→ **EXERCISE INPUTS**

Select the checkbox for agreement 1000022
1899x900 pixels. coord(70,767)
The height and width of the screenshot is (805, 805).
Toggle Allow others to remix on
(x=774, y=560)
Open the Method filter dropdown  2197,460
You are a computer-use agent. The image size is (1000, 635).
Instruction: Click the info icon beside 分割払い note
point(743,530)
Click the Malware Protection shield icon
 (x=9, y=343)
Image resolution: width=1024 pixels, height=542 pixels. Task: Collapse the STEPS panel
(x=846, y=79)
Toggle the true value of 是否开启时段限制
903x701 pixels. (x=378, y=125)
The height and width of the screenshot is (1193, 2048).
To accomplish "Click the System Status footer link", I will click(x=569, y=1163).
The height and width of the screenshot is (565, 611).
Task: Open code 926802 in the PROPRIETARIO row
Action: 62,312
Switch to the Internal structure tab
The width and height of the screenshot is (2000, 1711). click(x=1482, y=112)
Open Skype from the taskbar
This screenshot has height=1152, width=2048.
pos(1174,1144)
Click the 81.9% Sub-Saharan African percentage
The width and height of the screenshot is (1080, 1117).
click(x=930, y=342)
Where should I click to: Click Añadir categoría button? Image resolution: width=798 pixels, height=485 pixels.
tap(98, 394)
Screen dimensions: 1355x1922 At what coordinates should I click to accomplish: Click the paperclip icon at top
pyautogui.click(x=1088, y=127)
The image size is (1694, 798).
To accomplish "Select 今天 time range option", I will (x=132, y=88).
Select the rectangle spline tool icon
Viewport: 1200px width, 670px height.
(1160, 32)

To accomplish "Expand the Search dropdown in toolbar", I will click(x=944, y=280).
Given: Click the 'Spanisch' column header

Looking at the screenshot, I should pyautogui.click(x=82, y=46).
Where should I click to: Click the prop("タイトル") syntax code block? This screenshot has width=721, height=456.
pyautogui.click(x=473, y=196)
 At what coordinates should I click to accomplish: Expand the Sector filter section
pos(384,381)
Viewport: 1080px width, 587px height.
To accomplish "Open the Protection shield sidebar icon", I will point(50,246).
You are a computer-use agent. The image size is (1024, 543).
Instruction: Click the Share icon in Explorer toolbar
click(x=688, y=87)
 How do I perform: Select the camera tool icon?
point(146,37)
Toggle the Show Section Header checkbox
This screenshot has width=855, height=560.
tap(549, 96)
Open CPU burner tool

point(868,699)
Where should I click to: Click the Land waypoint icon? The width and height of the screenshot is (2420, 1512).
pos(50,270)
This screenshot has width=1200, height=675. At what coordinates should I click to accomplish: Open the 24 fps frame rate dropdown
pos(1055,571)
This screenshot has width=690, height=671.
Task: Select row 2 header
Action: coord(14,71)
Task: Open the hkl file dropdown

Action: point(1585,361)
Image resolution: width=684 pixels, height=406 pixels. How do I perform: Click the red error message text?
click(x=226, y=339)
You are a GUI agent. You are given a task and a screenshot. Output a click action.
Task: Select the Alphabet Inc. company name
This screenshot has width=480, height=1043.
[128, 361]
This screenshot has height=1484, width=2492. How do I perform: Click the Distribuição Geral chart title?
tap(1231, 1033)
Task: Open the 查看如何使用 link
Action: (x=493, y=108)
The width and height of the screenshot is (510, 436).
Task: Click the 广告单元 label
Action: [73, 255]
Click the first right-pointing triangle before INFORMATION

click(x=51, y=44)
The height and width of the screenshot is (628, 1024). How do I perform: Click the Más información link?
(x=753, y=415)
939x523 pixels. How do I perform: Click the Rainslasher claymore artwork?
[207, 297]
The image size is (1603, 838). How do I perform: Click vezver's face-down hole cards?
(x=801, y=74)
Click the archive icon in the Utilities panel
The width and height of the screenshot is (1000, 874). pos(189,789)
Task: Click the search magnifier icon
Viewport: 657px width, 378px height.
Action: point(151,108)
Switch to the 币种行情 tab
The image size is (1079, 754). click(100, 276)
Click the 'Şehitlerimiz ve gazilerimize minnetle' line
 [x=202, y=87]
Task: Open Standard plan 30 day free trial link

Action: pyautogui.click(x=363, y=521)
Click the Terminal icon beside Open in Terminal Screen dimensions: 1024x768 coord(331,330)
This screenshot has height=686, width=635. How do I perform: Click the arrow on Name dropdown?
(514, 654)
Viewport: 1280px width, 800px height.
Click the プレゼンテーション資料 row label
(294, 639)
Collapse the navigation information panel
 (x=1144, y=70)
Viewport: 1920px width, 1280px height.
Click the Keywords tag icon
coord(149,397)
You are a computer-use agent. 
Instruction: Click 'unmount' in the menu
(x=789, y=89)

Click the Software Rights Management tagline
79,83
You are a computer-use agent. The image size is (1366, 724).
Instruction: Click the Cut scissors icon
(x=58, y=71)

→ **WHAT THE TASK REQUIRES**
Update the entries above by changing "Malware Protection" to "Threat Protection" and leaving everything else unchanged.

→ **EXERCISE OUTPUT**
Select the checkbox for agreement 1000022
1899x900 pixels. coord(70,767)
The height and width of the screenshot is (805, 805).
Toggle Allow others to remix on
(x=774, y=560)
Open the Method filter dropdown  2197,460
You are a computer-use agent. The image size is (1000, 635).
Instruction: Click the info icon beside 分割払い note
point(743,530)
Click the Threat Protection shield icon
 (x=9, y=343)
Image resolution: width=1024 pixels, height=542 pixels. Task: Collapse the STEPS panel
(x=846, y=79)
Toggle the true value of 是否开启时段限制
903x701 pixels. (x=378, y=125)
The height and width of the screenshot is (1193, 2048).
To accomplish "Click the System Status footer link", I will click(x=569, y=1163).
The height and width of the screenshot is (565, 611).
Task: Open code 926802 in the PROPRIETARIO row
Action: 62,312
Switch to the Internal structure tab
The width and height of the screenshot is (2000, 1711). click(x=1482, y=112)
Open Skype from the taskbar
This screenshot has height=1152, width=2048.
pos(1174,1144)
Click the 81.9% Sub-Saharan African percentage
The width and height of the screenshot is (1080, 1117).
click(x=930, y=342)
Where should I click to: Click Añadir categoría button? Image resolution: width=798 pixels, height=485 pixels.
tap(98, 394)
Screen dimensions: 1355x1922 At what coordinates should I click to accomplish: Click the paperclip icon at top
pyautogui.click(x=1088, y=127)
The image size is (1694, 798).
To accomplish "Select 今天 time range option", I will (x=132, y=88).
Select the rectangle spline tool icon
Viewport: 1200px width, 670px height.
(1160, 32)

To accomplish "Expand the Search dropdown in toolbar", I will click(x=944, y=280).
Given: Click the 'Spanisch' column header

Looking at the screenshot, I should pyautogui.click(x=82, y=46).
Where should I click to: Click the prop("タイトル") syntax code block? This screenshot has width=721, height=456.
pyautogui.click(x=473, y=196)
 At what coordinates should I click to accomplish: Expand the Sector filter section
pos(384,381)
Viewport: 1080px width, 587px height.
To accomplish "Open the Protection shield sidebar icon", I will point(50,246).
You are a computer-use agent. The image size is (1024, 543).
Instruction: Click the Share icon in Explorer toolbar
click(x=688, y=87)
 How do I perform: Select the camera tool icon?
point(146,37)
Toggle the Show Section Header checkbox
This screenshot has width=855, height=560.
tap(549, 96)
Open CPU burner tool

point(868,699)
Where should I click to: Click the Land waypoint icon? The width and height of the screenshot is (2420, 1512).
pos(50,270)
This screenshot has width=1200, height=675. At what coordinates should I click to accomplish: Open the 24 fps frame rate dropdown
pos(1055,571)
This screenshot has width=690, height=671.
Task: Select row 2 header
Action: coord(14,71)
Task: Open the hkl file dropdown

Action: point(1585,361)
Image resolution: width=684 pixels, height=406 pixels. How do I perform: Click the red error message text?
click(x=226, y=339)
You are a GUI agent. You are given a task and a screenshot. Output a click action.
Task: Select the Alphabet Inc. company name
This screenshot has width=480, height=1043.
[128, 361]
This screenshot has height=1484, width=2492. How do I perform: Click the Distribuição Geral chart title?
tap(1231, 1033)
Task: Open the 查看如何使用 link
Action: (x=493, y=108)
The width and height of the screenshot is (510, 436).
Task: Click the 广告单元 label
Action: [73, 255]
Click the first right-pointing triangle before INFORMATION

click(x=51, y=44)
The height and width of the screenshot is (628, 1024). How do I perform: Click the Más información link?
(x=753, y=415)
939x523 pixels. How do I perform: Click the Rainslasher claymore artwork?
[207, 297]
The image size is (1603, 838). How do I perform: Click vezver's face-down hole cards?
(x=801, y=74)
Click the archive icon in the Utilities panel
The width and height of the screenshot is (1000, 874). pos(189,789)
Task: Click the search magnifier icon
Viewport: 657px width, 378px height.
Action: point(151,108)
Switch to the 币种行情 tab
The image size is (1079, 754). click(100, 276)
Click the 'Şehitlerimiz ve gazilerimize minnetle' line
 [x=202, y=87]
Task: Open Standard plan 30 day free trial link

Action: pyautogui.click(x=363, y=521)
Click the Terminal icon beside Open in Terminal Screen dimensions: 1024x768 coord(331,330)
This screenshot has height=686, width=635. How do I perform: Click the arrow on Name dropdown?
(514, 654)
Viewport: 1280px width, 800px height.
Click the プレゼンテーション資料 row label
(294, 639)
Collapse the navigation information panel
 (x=1144, y=70)
Viewport: 1920px width, 1280px height.
Click the Keywords tag icon
coord(149,397)
You are a computer-use agent. 
Instruction: Click 'unmount' in the menu
(x=789, y=89)

Click the Software Rights Management tagline
79,83
You are a computer-use agent. The image size is (1366, 724).
Instruction: Click the Cut scissors icon
(x=58, y=71)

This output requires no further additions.